The B. Altman & Co. interior decorating and furnishing department was handsomely arranged in room settings.  In 1923 the department received a great honor when it was selected to redecorate and refurnish the Governor’s Mansion in Albany.  The $75,000 project would perhaps be handled differently today; but in the 1920s more emphasis was put on modernization than preservation.

Much of the antique furniture was removed and donated to the Brooklyn State Hospital.  The Times noted “Some of the furniture that was taken away was old when Roswell P. Flower lived at the Executive Mansion.  There had been very little new furniture bought since that time.”  Flower was Governor from 1892 to 1894.

Throughout the decades B. Altman & Co. vied with the other grand emporiums of Fifth Avenue—Lord & Taylor, Saks, and the nearby Macy’s, for instance—in one of Manhattan’s most beloved traditions.  The Christmas windows attracted thousands of visitors every year and red velvet ropes were required to organize the lines of starry-eyed children and grown-ups alike.

But Christmas windows, uniformed elevator operators, and an atmosphere of civilized shopping would come to an end in 1989.  In November that year the store held its final sale.  The New York Times reported “the crush was so great that management turned off the escalators to control traffic.”  The mass of bargain hunters crushed the soul of at least one long-time patron, who left the store lamenting, “I can’t see it like this.”

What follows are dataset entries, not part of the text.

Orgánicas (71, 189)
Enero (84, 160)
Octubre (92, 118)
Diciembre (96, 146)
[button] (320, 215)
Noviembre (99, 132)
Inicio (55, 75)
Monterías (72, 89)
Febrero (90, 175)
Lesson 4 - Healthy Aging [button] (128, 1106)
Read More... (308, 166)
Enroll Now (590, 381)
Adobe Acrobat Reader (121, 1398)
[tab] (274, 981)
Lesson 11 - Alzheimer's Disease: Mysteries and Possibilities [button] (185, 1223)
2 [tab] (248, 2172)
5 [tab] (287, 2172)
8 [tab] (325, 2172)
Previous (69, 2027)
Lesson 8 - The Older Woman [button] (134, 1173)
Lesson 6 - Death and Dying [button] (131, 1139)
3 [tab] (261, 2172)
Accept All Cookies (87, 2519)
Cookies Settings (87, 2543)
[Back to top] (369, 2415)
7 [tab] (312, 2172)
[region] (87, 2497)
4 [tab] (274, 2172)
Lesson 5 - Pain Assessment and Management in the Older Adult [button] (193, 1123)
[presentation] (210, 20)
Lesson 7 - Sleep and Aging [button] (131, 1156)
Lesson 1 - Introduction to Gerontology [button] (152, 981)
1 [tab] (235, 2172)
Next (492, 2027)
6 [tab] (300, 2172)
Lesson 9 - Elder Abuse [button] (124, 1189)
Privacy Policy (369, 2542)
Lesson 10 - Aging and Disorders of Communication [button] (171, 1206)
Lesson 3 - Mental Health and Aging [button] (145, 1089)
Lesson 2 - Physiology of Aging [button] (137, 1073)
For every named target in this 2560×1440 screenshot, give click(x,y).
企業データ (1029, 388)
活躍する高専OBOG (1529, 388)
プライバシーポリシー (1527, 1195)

The Times admitted that “The grand emporium is a vanishing species.”  The 880,000 square foot structure had been purchased by KMO-361 Realty which proposed using 650,000 square feet for the New York Resource Center and the remaining space for the New York Public Library’s Science, Industry and Business Library.

Architects Hardy Holzman Pfeiffer Associates and Emery Roth & Sons oversaw the conversion.  Today, despite several regrettable losses such as the first floor column capitals and the fourth and fifth story lintels, the limestone palazzo looks much as it did in 1906 when well-heeled ladies alit from their carriages.

The beautiful mahogany paneled Fifth Avenue foyer survives intact.

On a side, note, Benjamin Altman’s altruistic fund did not fade away with the department store.  When the store closed, the Foundation had given away more than $235 million.  It continues today quietly donating money to various worthy causes.    In 2004, for instance, it gave the Friends of the High Line $145,000 in three grants and added another $25,000 in 2010.

non-credited photographs by the author

1 comment:

  1. "In 1902 dry goods merchant Roland Macy made a surprising, and somewhat shocking move ... to Herald Square."
    I think that's incorrect: Roland Macy had passed away several decades earlier. As this site says (I think it's an official blog associated with Macy's Visitor Services department):
    "R.H. Macy died in 1877 and, in 1895, the company ownership passed from his family to Isidor and Nathan Straus, brothers who, with their father, had leased the basement of the store in 1874 and established a famous china department there. The Straus family continued to build on R. H. Macy’s legacy of ‘firsts’ throughout the early years of the 20th century."
    Other sites, including Macy's main Web site, provide a similar history.